The K values of the cross validation are different, and the proportions of the divided training set and the validation set are different. As shown in fig. 5, the K values can be selected from 5 to 11, and different K values can affect positioning accuracy and performance of the model. When k=8, it can be seen from the graph that the building and floor positioning accuracy both obtain relatively good accuracy, reaching 99.91% and 96.32% respectively, and the loss function values of the test set also reach the lowest, respectively 0.01 and 0.269, and have better performance and classification effect compared with other K values.

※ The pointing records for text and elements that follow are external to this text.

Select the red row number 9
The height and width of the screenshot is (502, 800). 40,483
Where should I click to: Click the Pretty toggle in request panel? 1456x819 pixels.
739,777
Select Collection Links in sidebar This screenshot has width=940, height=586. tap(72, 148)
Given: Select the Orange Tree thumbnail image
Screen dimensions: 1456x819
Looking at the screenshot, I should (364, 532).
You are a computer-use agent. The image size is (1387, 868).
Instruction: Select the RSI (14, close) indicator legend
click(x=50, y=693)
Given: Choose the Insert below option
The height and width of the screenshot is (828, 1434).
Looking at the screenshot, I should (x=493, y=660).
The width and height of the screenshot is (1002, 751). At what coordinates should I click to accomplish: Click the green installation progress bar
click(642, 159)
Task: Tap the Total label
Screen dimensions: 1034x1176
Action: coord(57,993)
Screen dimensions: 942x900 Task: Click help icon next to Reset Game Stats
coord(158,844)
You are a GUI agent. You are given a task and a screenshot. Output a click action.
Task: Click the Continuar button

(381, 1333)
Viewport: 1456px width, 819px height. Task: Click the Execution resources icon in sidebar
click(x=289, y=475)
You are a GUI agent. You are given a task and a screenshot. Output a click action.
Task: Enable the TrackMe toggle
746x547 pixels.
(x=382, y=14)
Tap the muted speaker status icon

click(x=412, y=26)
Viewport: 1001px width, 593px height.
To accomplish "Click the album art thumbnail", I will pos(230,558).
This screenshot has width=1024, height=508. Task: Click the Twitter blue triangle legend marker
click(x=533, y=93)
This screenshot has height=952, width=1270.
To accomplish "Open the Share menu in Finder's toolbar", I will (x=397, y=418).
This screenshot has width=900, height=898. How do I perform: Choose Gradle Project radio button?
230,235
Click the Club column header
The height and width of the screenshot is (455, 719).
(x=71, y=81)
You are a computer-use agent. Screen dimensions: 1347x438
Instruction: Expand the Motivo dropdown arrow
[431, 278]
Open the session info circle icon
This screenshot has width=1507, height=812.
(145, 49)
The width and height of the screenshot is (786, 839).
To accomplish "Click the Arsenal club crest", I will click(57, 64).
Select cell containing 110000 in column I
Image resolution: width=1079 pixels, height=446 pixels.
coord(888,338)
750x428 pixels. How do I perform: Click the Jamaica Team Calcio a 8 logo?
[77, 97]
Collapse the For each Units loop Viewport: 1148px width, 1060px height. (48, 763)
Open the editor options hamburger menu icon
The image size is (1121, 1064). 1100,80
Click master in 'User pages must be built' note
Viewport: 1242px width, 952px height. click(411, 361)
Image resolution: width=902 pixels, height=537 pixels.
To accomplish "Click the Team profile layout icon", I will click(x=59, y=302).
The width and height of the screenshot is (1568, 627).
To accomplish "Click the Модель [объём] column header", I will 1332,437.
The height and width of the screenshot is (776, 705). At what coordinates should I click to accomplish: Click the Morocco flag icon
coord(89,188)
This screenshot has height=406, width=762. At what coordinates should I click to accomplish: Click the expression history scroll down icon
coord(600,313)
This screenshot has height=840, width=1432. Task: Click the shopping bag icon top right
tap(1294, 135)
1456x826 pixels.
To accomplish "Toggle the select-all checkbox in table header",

The over-fitting problem is a common problem in deep learning, and in order to avoid over-fitting of a CNN model, the invention uses a double-parameter Dropout factor and L2 regularization. The L2 regularization can make the parameters with larger weights occupy larger proportion in the loss function, and reduce the complexity of the model, so that overfitting is avoided. The Dropout layer randomly discards neurons in the training process with a predefined probability. In the training stage, two optimizers of adaptive moment estimation (Adam) and random gradient descent (SGD) are adopted, and the performance of the model is evaluated by changing Dropout factors and L2 regularization factors. The experimental results on the ujiindorloc dataset are shown in table 6. Regardless of the optimization method and L2 regularization factor, classification accuracy is highest when Dropout is set to 0.4. From the results, it can be inferred that Adam's performance is superior to SGD in most cases. Adam reaches the highest accuracy when the Dropout factor is set to 0.4 and when L2 regularization is equal to 0.001. On the other hand, SGD can reach the highest accuracy when Dropout factor and L2 regularization are set to 0.4 and default parameters, respectively. The use of the patience parameter in the early stop strategy will stop the training cycle before the maximum Epoch is reached. Compared with the traditional gradient descent optimization algorithms such as SGD, the Adam is more stable in model training and higher in convergence speed.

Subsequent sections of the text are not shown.